(Problem details):
In the listing below, how many lines contain the string "This"? Reply with the number only.

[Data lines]
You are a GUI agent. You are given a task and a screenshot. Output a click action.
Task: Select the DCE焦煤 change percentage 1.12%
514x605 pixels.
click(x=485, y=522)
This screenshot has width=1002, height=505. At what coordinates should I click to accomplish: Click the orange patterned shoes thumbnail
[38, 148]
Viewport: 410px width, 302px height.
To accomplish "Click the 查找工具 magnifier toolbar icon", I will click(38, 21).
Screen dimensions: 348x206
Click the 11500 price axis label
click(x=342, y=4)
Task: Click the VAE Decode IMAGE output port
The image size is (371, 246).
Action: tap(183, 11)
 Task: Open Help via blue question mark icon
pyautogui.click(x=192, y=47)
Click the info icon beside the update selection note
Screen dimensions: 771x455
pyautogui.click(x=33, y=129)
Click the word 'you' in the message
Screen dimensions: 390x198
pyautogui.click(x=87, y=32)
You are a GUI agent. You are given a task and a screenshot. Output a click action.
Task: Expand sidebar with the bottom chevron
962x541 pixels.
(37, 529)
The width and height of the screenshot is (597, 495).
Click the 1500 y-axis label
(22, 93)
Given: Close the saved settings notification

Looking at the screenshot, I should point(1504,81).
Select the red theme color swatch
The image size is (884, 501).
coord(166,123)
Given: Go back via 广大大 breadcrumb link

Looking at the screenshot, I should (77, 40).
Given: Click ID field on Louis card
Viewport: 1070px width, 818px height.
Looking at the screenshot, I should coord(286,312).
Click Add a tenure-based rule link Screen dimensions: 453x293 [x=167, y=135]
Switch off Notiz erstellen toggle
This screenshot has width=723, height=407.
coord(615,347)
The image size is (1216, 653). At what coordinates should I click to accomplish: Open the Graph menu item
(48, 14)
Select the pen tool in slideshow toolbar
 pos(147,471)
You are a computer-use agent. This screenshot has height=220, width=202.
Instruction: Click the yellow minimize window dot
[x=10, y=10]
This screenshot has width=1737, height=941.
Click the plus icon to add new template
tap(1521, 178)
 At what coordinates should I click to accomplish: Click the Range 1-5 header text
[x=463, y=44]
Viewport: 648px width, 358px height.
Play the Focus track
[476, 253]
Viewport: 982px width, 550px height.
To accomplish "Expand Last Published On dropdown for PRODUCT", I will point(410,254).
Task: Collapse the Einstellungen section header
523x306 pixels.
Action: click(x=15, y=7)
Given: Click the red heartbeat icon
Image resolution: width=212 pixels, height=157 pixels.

(Answer below):
4